◆ **Passage provided**:

[Begin]

However, the dictionary entry also mentioned that the colloquial بدي comes from this construction.  The vowels weren't indicated, but I've only ever heard "biddi" and "baddi," which confirms my suspicion that "biwuddi" is unusual.


----------



## elroy

Jana337 said:
			
		

> Typo, right? *يقرا* is correct.
> 
> 
> Jana


 
Yes.


----------



## elroy

Jana337 said:
			
		

> I cannot figure out the underlined part - neither its meaning nor the way it is written. Could you please transliterate it?
> 
> 
> Jana


 
"qiraa'a"

It is the gerund - "reading" as a noun.


----------



## elroy

Jana337 said:
			
		

> My suggestion:
> 
> في إمكاني أن أقرأ هذا الكتاب
> 
> Your correction: All correct, except for the preposition in the second one.
> 
> *بإمكاني أن أقرأ هذا الكتاب*
> 
> And you substituted bi for my fi.

[End]

◆ **Stated task A**: In the forum thread on Arabic, what does "qiraa'a" mean?
◆ **Stated task B**: From the forum thread on Arabic, repeat word for word the part from "However, the dictionary" to "right? *يقرا* is correct.".
◆ **Stated task C**: Write the next part of the forum thread on Arabic, picking up right after its last line.

◆ **Rows**:
[Begin]

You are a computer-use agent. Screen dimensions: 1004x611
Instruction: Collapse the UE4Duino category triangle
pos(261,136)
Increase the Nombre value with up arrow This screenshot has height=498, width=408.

[End]
[Begin]

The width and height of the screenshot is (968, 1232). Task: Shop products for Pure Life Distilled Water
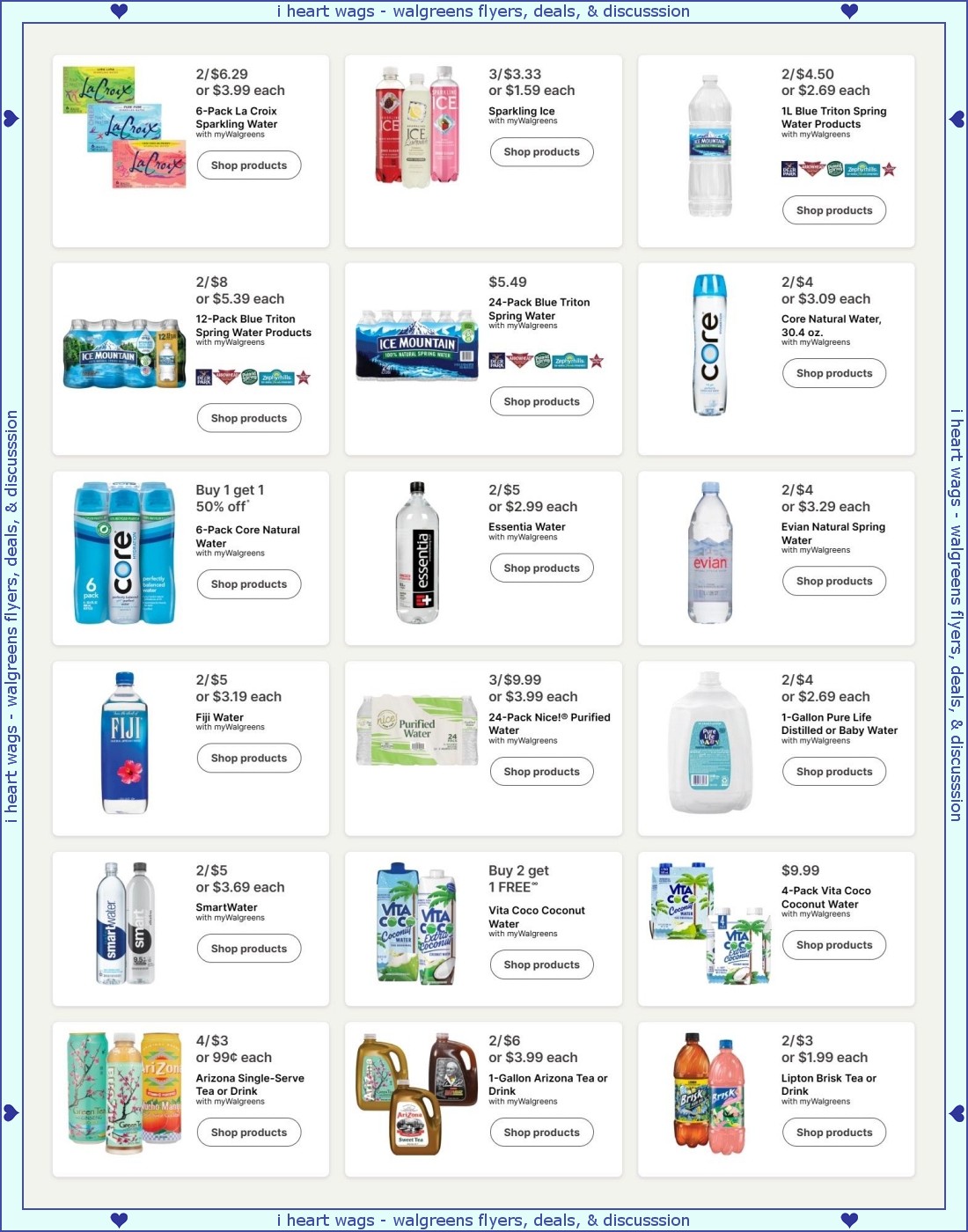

[End]

◆ **Answer A**: It is the gerund: "reading" as a noun.

◆ **Answer B**:
However, the dictionary entry also mentioned that the colloquial بدي comes from this construction.  The vowels weren't indicated, but I've only ever heard "biddi" and "baddi," which confirms my suspicion that "biwuddi" is unusual.


----------



## elroy

Jana337 said:
			
		

> Typo, right? *يقرا* is correct.

◆ **Answer C**:
> 
> I was relying on my memory when writing this but then I checked it in the textbook (co-written by a Syrian) where I found this example:
> 
> *في إمكاني أن أذهب معك*
> 
> If this particular sentence is correct (?), what’s the difference between them?
> 
> 
> Jana


 
I'm sorry, but I don't think that sentence is correct.  في  literally means "in," and it is all too often the case that it gets confused with "bi," which cannot be translated directly into most other languages.  Now, since you got the construction from a grammar book, I could concede that it is "stomach-able" - albeit not without sounding awkward and connoting something like "inside my capacity."

In any case, "bi" sounds much better.


----------



## elroy

Jana337 said:
			
		

> How exactly? My guess:
> 
> 
> *علي أن اقرا الكتاب*


 
Perfect.


----------



## elroy

Jana337 said:
			
		

> Again, my textbook:
> 
> *يقدرون على ان يذهبوا ماشيا عشرة ميلومترات*
> 
> Jana


 
Now you're making me doubt.  I'm gonna ask my dad about this too (he's asleep right now) but my gut feeling is that the على is superfluous.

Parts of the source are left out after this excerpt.